#### RAW DATA
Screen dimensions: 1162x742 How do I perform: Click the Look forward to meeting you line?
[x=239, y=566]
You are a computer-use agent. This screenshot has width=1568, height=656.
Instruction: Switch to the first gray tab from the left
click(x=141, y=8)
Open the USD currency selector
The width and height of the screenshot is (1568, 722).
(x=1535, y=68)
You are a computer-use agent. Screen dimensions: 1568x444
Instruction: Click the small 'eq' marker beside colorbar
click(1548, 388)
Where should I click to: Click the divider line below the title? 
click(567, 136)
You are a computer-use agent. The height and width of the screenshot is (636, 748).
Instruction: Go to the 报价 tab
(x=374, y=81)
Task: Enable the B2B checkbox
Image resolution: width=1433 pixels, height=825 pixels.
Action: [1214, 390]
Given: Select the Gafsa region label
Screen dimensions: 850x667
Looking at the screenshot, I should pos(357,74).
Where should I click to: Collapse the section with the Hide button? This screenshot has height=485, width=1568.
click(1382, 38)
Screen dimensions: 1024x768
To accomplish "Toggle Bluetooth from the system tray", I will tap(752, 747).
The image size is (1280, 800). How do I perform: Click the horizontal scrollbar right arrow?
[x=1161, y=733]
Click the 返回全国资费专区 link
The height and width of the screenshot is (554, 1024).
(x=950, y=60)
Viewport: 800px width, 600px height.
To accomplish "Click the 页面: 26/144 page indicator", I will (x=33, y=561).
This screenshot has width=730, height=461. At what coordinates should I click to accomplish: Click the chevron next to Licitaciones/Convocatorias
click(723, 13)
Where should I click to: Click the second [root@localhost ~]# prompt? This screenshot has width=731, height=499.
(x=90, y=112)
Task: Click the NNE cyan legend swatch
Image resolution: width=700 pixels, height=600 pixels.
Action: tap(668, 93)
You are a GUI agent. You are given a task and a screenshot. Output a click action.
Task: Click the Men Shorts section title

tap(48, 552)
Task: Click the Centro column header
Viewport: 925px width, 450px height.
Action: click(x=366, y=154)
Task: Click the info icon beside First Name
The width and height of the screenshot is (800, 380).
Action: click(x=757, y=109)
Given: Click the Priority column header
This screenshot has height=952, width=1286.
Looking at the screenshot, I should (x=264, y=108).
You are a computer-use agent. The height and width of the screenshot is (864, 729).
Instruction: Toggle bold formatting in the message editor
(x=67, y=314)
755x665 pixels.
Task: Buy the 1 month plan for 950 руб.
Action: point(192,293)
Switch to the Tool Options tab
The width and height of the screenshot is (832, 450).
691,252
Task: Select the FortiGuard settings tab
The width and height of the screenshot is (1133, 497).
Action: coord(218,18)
########
WHAT THE TASK ASKS: Restate word for word only the lines running from the beginning of the data to the line holding "Viewport: 800px width, 600px height.", both included.

EXERCISE ANSWER:
Screen dimensions: 1162x742 How do I perform: Click the Look forward to meeting you line?
[x=239, y=566]
You are a computer-use agent. This screenshot has width=1568, height=656.
Instruction: Switch to the first gray tab from the left
click(x=141, y=8)
Open the USD currency selector
The width and height of the screenshot is (1568, 722).
(x=1535, y=68)
You are a computer-use agent. Screen dimensions: 1568x444
Instruction: Click the small 'eq' marker beside colorbar
click(1548, 388)
Where should I click to: Click the divider line below the title? 
click(567, 136)
You are a computer-use agent. The height and width of the screenshot is (636, 748).
Instruction: Go to the 报价 tab
(x=374, y=81)
Task: Enable the B2B checkbox
Image resolution: width=1433 pixels, height=825 pixels.
Action: [1214, 390]
Given: Select the Gafsa region label
Screen dimensions: 850x667
Looking at the screenshot, I should pos(357,74).
Where should I click to: Collapse the section with the Hide button? This screenshot has height=485, width=1568.
click(1382, 38)
Screen dimensions: 1024x768
To accomplish "Toggle Bluetooth from the system tray", I will tap(752, 747).
The image size is (1280, 800). How do I perform: Click the horizontal scrollbar right arrow?
[x=1161, y=733]
Click the 返回全国资费专区 link
The height and width of the screenshot is (554, 1024).
(x=950, y=60)
Viewport: 800px width, 600px height.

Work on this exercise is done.